Question

find the orthocentreof a triangle formed by the lines x+2y=0,4x+3y-5=0,3x+y=0​

Answer 1

Answer:

Given equations are:

x+2y=0......(1)

4x+3y−5=0.......(2)

3x+y=0..........(3)

Solving (1) and (2), vertex A=(0,0)

Solving (1) and (3), vertex B=(2,−1)

Equation of BC is 4x+3y−5=0

AB is perpendicular to BC and passes through A=(0,0)

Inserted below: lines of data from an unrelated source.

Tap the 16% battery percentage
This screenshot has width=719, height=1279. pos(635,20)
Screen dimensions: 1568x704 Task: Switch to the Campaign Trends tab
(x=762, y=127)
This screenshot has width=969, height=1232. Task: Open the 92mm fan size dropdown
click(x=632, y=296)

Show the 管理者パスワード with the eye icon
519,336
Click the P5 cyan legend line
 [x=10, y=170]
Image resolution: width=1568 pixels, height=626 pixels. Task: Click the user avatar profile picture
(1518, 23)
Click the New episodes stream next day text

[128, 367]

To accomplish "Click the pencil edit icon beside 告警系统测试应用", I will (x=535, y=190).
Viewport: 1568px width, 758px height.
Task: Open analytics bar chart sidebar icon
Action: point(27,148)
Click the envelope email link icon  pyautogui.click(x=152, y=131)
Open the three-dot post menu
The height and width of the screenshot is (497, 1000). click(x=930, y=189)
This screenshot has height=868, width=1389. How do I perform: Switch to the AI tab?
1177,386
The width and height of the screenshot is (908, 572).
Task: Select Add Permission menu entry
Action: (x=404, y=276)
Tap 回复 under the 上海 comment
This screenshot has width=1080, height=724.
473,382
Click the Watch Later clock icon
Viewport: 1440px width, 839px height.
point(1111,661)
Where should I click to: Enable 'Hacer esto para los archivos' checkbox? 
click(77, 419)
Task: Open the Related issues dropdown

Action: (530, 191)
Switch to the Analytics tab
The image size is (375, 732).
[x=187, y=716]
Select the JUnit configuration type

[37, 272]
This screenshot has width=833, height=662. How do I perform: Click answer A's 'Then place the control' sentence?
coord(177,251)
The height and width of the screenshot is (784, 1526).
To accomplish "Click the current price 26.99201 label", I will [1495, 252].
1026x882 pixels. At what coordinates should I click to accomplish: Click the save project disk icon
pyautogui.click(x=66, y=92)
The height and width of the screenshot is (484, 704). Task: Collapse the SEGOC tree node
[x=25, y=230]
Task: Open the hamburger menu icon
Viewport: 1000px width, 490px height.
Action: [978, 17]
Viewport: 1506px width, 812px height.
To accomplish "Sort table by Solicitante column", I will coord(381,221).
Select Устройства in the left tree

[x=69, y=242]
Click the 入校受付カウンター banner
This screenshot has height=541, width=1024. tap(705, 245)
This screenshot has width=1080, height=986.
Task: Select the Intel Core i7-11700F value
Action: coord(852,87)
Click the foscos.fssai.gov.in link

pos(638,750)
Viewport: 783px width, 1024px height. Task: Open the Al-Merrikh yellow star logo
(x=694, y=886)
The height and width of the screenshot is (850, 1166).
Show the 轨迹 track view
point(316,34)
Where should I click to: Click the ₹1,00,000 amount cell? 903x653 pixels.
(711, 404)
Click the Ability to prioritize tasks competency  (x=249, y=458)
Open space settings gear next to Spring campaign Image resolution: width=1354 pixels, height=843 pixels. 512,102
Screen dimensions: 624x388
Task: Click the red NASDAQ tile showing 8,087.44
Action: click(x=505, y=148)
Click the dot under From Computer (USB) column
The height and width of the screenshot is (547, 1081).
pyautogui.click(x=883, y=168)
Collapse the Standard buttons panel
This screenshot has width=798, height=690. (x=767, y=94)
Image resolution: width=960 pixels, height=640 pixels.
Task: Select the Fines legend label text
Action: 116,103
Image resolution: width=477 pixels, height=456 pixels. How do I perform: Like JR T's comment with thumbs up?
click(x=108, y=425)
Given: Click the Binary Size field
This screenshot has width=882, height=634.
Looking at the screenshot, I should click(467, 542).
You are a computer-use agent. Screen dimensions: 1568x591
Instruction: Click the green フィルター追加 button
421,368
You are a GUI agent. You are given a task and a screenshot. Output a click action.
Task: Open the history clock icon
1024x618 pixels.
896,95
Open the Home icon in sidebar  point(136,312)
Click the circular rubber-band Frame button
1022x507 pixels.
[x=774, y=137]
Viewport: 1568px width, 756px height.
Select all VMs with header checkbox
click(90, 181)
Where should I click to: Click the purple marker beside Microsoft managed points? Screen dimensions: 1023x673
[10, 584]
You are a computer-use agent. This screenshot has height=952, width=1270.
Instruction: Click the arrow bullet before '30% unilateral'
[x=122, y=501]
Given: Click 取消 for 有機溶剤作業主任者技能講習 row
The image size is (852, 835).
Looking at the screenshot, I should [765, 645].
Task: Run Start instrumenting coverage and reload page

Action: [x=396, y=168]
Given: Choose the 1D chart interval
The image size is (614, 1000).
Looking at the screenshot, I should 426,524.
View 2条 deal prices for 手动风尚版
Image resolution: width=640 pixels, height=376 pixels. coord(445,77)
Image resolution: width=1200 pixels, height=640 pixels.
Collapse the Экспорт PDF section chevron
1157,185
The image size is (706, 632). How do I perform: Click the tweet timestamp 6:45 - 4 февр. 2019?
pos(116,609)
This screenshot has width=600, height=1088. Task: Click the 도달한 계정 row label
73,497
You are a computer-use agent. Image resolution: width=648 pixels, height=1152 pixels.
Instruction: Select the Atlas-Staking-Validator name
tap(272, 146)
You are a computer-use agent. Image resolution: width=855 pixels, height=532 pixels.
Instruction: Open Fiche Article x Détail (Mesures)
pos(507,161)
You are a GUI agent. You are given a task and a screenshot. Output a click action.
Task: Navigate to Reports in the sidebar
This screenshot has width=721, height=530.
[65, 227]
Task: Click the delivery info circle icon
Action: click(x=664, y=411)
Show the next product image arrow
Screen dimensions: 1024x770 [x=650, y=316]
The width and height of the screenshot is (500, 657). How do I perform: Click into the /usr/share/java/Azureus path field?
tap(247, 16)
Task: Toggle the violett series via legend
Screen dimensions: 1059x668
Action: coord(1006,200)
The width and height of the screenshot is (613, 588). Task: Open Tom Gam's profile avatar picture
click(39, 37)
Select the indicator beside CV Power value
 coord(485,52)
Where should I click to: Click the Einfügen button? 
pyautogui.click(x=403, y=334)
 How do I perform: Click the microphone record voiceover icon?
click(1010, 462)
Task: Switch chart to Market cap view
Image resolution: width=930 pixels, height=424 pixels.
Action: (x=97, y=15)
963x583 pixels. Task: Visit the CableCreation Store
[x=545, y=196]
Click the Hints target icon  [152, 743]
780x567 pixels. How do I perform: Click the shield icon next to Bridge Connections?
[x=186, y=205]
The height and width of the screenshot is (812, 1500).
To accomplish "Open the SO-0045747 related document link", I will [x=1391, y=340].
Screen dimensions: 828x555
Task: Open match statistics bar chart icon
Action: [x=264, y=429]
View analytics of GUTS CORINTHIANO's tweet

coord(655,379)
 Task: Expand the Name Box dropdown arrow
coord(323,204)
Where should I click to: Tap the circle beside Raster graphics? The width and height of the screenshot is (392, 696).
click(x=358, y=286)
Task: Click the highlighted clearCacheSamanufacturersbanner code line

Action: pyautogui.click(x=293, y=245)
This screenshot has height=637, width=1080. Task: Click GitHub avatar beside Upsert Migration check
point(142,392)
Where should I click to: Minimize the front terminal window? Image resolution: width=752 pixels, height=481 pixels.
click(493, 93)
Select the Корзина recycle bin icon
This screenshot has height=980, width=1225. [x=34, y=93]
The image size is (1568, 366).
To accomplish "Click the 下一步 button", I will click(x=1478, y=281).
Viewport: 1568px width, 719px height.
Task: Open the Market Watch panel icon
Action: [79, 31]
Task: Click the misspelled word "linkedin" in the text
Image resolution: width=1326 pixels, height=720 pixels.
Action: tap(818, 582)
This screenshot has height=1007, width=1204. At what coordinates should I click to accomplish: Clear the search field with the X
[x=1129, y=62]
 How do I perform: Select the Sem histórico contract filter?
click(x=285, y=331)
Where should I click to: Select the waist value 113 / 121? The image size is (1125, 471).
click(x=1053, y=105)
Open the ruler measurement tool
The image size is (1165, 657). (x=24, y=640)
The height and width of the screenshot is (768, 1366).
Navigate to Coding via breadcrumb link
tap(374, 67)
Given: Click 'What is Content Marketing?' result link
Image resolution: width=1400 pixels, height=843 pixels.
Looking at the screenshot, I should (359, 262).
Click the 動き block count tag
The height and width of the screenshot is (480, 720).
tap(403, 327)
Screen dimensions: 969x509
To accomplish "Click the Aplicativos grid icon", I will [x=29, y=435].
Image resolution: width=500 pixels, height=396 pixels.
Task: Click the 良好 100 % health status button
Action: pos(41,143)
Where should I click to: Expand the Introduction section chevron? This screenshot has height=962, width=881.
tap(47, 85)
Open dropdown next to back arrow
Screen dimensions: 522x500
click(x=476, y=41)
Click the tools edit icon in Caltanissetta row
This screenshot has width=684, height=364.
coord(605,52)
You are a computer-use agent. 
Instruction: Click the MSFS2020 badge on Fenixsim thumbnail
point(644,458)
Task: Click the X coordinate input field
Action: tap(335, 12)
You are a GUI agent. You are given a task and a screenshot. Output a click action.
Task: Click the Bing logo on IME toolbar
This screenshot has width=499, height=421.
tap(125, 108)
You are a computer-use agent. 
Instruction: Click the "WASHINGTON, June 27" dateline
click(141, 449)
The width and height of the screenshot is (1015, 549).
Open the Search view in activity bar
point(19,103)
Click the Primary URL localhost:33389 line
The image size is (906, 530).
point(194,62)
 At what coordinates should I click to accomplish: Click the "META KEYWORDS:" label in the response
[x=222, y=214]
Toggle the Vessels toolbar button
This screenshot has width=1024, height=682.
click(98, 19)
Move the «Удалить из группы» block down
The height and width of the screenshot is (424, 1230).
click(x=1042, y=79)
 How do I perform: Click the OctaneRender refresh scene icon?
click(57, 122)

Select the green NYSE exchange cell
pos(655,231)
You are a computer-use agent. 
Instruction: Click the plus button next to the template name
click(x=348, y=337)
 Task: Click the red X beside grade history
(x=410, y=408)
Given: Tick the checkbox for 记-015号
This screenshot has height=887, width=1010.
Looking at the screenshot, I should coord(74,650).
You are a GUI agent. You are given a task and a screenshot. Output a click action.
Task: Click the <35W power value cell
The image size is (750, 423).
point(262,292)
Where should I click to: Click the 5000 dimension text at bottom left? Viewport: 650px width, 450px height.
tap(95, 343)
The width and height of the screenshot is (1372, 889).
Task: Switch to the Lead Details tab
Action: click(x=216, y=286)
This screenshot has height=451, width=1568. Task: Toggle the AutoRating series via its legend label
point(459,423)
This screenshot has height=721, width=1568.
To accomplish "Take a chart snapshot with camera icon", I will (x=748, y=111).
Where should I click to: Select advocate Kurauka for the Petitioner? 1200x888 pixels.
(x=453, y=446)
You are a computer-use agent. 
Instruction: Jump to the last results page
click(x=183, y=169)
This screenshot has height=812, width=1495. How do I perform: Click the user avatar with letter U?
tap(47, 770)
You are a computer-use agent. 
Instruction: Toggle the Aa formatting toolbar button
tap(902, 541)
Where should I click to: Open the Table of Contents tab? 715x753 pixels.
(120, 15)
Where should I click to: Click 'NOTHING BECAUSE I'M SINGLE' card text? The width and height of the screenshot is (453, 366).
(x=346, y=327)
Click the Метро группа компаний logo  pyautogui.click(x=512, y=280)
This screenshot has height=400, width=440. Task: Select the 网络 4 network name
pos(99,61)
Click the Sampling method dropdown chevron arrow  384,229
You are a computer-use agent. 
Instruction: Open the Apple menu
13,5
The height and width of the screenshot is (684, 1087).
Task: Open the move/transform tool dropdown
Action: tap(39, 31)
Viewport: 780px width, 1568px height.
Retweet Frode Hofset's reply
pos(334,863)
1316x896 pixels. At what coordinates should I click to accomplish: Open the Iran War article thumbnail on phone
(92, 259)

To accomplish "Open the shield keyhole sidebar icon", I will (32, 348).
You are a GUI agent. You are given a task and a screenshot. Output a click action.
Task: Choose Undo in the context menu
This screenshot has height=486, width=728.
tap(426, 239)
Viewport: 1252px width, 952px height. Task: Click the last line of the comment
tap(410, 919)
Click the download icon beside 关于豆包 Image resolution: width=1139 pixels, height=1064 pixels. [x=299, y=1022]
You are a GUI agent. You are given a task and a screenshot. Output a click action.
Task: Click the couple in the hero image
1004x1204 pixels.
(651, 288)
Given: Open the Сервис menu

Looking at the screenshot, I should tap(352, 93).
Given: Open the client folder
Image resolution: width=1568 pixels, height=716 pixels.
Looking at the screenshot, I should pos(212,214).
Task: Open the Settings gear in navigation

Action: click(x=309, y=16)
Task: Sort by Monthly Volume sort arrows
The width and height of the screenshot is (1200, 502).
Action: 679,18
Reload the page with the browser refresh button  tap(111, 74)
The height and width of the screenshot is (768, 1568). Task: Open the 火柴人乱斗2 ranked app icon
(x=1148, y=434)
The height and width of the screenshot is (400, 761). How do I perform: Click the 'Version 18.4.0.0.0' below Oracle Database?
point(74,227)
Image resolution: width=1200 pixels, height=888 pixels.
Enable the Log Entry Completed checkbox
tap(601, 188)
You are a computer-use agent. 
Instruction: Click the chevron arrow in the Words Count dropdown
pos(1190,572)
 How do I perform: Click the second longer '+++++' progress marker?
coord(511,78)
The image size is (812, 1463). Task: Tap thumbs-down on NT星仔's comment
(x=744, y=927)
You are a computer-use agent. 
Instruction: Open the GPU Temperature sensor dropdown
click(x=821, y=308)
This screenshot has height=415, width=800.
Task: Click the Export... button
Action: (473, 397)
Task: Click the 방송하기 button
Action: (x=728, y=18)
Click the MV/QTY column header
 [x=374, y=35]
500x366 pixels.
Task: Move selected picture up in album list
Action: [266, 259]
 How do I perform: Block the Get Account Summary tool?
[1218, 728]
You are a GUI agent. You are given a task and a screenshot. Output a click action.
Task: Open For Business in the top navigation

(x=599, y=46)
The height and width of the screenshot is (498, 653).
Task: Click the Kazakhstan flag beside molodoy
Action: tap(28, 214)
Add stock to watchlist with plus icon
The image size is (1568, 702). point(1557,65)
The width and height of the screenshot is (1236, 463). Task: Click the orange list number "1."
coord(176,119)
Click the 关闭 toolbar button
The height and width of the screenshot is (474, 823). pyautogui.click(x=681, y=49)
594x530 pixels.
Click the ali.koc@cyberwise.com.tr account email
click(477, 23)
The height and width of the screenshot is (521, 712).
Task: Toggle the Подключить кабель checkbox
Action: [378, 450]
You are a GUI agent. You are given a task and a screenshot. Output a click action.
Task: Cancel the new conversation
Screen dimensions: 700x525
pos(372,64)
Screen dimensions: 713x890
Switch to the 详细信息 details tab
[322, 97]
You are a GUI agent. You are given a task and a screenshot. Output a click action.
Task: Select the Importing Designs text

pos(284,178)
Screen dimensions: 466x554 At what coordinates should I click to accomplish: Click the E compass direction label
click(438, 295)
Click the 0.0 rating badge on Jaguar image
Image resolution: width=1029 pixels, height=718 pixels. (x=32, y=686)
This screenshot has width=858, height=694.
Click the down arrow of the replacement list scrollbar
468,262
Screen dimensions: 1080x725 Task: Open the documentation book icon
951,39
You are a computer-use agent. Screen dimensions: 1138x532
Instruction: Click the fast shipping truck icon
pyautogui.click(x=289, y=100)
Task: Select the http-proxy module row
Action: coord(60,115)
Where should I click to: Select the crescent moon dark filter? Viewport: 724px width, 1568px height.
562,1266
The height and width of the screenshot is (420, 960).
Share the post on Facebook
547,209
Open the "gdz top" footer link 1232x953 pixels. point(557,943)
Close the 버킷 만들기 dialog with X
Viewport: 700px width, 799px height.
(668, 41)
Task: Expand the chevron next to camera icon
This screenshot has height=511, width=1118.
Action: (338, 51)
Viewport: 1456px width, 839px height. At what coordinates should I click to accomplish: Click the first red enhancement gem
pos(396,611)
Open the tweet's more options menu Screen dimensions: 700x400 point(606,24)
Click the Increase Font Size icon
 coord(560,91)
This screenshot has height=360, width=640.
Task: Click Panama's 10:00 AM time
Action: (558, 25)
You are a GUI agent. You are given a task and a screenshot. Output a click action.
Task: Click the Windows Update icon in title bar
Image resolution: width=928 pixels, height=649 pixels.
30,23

Equation of AB is 3x−4y=0........(4)

BE is perpendicular to AC

Therefore equation of BE is x−3y=k

BE passes through B=(2,−1)

2+3=k⇒k=5

Equation of BE is x−3y=5........(5)

Solving (4) and (5)

Orthocenter is O(−4,−3)

Answer 2

Answer:

(-4,-3)

Step-by-step explanation:

Let AB, BC and CA be represented by the lines

x+2y=0       --(1)

4x+3y=5     --(2)

3x+y=0       --(3)

Solving (1) and (3), A=(0,0)

∴Equation to AD ⊥(2) is 3x-4y=0  --(i)

Solving (1) and (2) ; B=(2,-1)

∴Equation to BE⊥(3) is (x-2)-3(y+1) = 0

⇒x-3y-5 = 0  --(ii)

Solving (i) and (ii), the orthocenter = (-4,-3).